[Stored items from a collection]
· · · · · · ·
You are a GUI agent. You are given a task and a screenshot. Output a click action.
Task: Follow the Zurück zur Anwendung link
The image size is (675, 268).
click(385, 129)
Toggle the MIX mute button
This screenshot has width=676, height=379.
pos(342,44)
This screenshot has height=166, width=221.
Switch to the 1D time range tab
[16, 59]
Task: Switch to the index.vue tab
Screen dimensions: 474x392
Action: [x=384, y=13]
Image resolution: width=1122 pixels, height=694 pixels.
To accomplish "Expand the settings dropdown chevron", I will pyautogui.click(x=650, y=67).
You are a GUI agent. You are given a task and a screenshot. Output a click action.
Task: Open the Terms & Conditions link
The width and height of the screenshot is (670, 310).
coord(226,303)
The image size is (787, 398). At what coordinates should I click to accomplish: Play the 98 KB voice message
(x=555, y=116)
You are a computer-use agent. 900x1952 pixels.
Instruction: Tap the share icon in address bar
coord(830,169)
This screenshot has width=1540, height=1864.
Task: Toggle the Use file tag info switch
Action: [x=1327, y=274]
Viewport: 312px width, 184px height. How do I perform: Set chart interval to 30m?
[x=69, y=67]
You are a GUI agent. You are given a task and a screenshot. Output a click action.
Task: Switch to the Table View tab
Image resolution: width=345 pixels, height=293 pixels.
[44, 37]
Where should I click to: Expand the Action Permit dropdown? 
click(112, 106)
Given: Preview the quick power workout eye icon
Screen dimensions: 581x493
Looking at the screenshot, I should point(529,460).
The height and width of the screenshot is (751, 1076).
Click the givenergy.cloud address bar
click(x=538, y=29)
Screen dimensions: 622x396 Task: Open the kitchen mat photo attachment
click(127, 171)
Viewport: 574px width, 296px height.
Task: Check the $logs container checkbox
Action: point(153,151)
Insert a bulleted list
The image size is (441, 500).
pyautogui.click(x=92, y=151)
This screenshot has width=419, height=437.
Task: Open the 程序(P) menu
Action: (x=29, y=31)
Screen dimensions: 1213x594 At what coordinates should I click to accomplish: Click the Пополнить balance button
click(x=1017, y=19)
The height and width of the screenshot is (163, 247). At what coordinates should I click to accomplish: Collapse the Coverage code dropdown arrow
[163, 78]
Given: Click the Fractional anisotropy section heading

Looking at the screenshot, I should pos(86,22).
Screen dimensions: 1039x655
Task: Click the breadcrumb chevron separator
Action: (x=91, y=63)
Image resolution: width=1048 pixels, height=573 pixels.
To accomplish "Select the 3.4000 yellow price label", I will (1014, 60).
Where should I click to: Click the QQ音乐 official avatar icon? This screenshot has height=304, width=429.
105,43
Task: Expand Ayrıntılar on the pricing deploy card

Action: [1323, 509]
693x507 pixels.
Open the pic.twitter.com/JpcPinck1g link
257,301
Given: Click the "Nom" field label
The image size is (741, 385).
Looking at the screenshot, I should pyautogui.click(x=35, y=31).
· · · · · · ·
WORK ITEM ->
The data above is to be given again, with every line exact.

OUTPUT OF THE EXERCISE ->
You are a GUI agent. You are given a task and a screenshot. Output a click action.
Task: Follow the Zurück zur Anwendung link
The image size is (675, 268).
click(385, 129)
Toggle the MIX mute button
This screenshot has width=676, height=379.
pos(342,44)
This screenshot has height=166, width=221.
Switch to the 1D time range tab
[16, 59]
Task: Switch to the index.vue tab
Screen dimensions: 474x392
Action: [x=384, y=13]
Image resolution: width=1122 pixels, height=694 pixels.
To accomplish "Expand the settings dropdown chevron", I will pyautogui.click(x=650, y=67).
You are a GUI agent. You are given a task and a screenshot. Output a click action.
Task: Open the Terms & Conditions link
The width and height of the screenshot is (670, 310).
coord(226,303)
The image size is (787, 398). At what coordinates should I click to accomplish: Play the 98 KB voice message
(x=555, y=116)
You are a computer-use agent. 900x1952 pixels.
Instruction: Tap the share icon in address bar
coord(830,169)
This screenshot has width=1540, height=1864.
Task: Toggle the Use file tag info switch
Action: [x=1327, y=274]
Viewport: 312px width, 184px height. How do I perform: Set chart interval to 30m?
[x=69, y=67]
You are a GUI agent. You are given a task and a screenshot. Output a click action.
Task: Switch to the Table View tab
Image resolution: width=345 pixels, height=293 pixels.
[44, 37]
Where should I click to: Expand the Action Permit dropdown? 
click(112, 106)
Given: Preview the quick power workout eye icon
Screen dimensions: 581x493
Looking at the screenshot, I should point(529,460).
The height and width of the screenshot is (751, 1076).
Click the givenergy.cloud address bar
click(x=538, y=29)
Screen dimensions: 622x396 Task: Open the kitchen mat photo attachment
click(127, 171)
Viewport: 574px width, 296px height.
Task: Check the $logs container checkbox
Action: point(153,151)
Insert a bulleted list
The image size is (441, 500).
pyautogui.click(x=92, y=151)
This screenshot has width=419, height=437.
Task: Open the 程序(P) menu
Action: (x=29, y=31)
Screen dimensions: 1213x594 At what coordinates should I click to accomplish: Click the Пополнить balance button
click(x=1017, y=19)
The height and width of the screenshot is (163, 247). At what coordinates should I click to accomplish: Collapse the Coverage code dropdown arrow
[163, 78]
Given: Click the Fractional anisotropy section heading

Looking at the screenshot, I should pos(86,22).
Screen dimensions: 1039x655
Task: Click the breadcrumb chevron separator
Action: (x=91, y=63)
Image resolution: width=1048 pixels, height=573 pixels.
To accomplish "Select the 3.4000 yellow price label", I will (1014, 60).
Where should I click to: Click the QQ音乐 official avatar icon? This screenshot has height=304, width=429.
105,43
Task: Expand Ayrıntılar on the pricing deploy card

Action: [1323, 509]
693x507 pixels.
Open the pic.twitter.com/JpcPinck1g link
257,301
Given: Click the "Nom" field label
The image size is (741, 385).
Looking at the screenshot, I should pyautogui.click(x=35, y=31).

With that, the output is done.